The Birger tragedy October 22nd. 1898

It was exactly 113 years ago today that the Finnish Barque loaded with a cargo of salt got into trouble as far away as the Dogger Bank and as her condition worsened, she hoisted distress flags whilst off the coast of Scarborough.( no Radios, Radar or GPS in 1898 )
She was at the mercy of a strong Easterly gale and it was thought that she might head for the safety of Whitby harbour. The story was that rockets fired to alert the Whitby Lifeboat crew were misinterpreted by the skipper as warning shots, so he ran with the gale heading further north.
The first sighting of the Birger was as she first struck the Saltscar rocks where the Captain ( Karl Nordling) and First Officer were killed by the collapse of the masts and rigging.
Redcar's old Lifeboat 'United Free Gardeners' that had given such good service to the town for many years had been retired for almost 10 years, but on that afternoon was manned by local fishermen and set out to help.. Unfortunately her years of neglect took it's toll and as they tried to row through the huge breakers, oars snapped and the boat was smashed back to the shore, luckily with all crewmen still aboard.
The National lifeboat “Brothers” fared better with the crew hauling the lifeboat along the beach, putting to sea, and able to row through the Mountainous seas to look for survivors.
Some of the Birger's crewmen were seen in the water by locals who had assembled on Coatham Pier.

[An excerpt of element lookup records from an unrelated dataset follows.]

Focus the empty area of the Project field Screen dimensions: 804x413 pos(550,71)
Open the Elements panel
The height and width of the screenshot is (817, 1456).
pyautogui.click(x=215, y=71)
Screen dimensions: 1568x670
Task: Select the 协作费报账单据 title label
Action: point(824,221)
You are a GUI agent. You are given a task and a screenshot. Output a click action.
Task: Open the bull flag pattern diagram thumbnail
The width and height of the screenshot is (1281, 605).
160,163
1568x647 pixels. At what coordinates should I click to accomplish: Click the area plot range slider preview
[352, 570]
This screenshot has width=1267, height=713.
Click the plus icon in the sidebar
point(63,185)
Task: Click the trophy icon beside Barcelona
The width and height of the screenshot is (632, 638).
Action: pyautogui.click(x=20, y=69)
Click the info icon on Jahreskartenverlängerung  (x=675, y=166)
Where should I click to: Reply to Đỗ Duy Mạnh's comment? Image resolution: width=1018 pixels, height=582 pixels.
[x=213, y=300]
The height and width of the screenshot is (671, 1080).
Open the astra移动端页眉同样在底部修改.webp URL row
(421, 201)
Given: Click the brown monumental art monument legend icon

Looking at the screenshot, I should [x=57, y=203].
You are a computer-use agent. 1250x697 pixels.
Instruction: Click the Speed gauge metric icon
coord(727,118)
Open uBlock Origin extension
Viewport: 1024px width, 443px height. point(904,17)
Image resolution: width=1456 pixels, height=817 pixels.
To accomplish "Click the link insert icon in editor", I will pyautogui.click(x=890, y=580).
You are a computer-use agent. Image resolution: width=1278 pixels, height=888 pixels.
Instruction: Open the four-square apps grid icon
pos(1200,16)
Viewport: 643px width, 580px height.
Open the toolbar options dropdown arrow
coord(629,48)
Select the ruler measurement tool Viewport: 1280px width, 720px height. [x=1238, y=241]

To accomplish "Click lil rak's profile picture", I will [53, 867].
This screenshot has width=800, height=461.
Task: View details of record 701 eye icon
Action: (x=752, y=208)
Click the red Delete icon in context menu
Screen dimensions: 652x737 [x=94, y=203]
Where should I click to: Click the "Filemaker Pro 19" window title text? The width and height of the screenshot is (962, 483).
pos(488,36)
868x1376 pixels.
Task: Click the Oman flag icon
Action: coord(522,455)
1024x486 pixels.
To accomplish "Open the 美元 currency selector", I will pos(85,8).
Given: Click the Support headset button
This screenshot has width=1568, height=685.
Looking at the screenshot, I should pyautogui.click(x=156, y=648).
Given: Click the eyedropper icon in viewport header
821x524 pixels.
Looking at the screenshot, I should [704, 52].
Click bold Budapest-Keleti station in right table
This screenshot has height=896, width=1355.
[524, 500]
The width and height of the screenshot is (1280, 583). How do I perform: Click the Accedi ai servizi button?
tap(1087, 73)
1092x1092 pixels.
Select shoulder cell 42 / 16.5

One of the crew was hauled ashore and another managed to grab a rope thrown from the Pier,,this one survived but 13 of the 15 man crew perished as they were overcome by the mountainous seas.
A little time later the Birger smashed through Coatham Pier almost scattering spectators as she began to break up on the shore.
Due to casualties being scattered over a large area it was not unusual for some to be buried in Coatham Church,( Redcar) St Germains (Marske) and The Holy Trinity Church ( Hartlepool)

The Pier never did get repaired and later was dismantled,
The only signs of the pier are now are the base of some of the legs which can be still seen at low water.
The Birger anchor stands on the Esplanade on the site of the Redcar Pier and is a stark reminder of the dedication of Redcars' Lifeboatmen and the volunteer fishing community.

Fred Brunskill


----------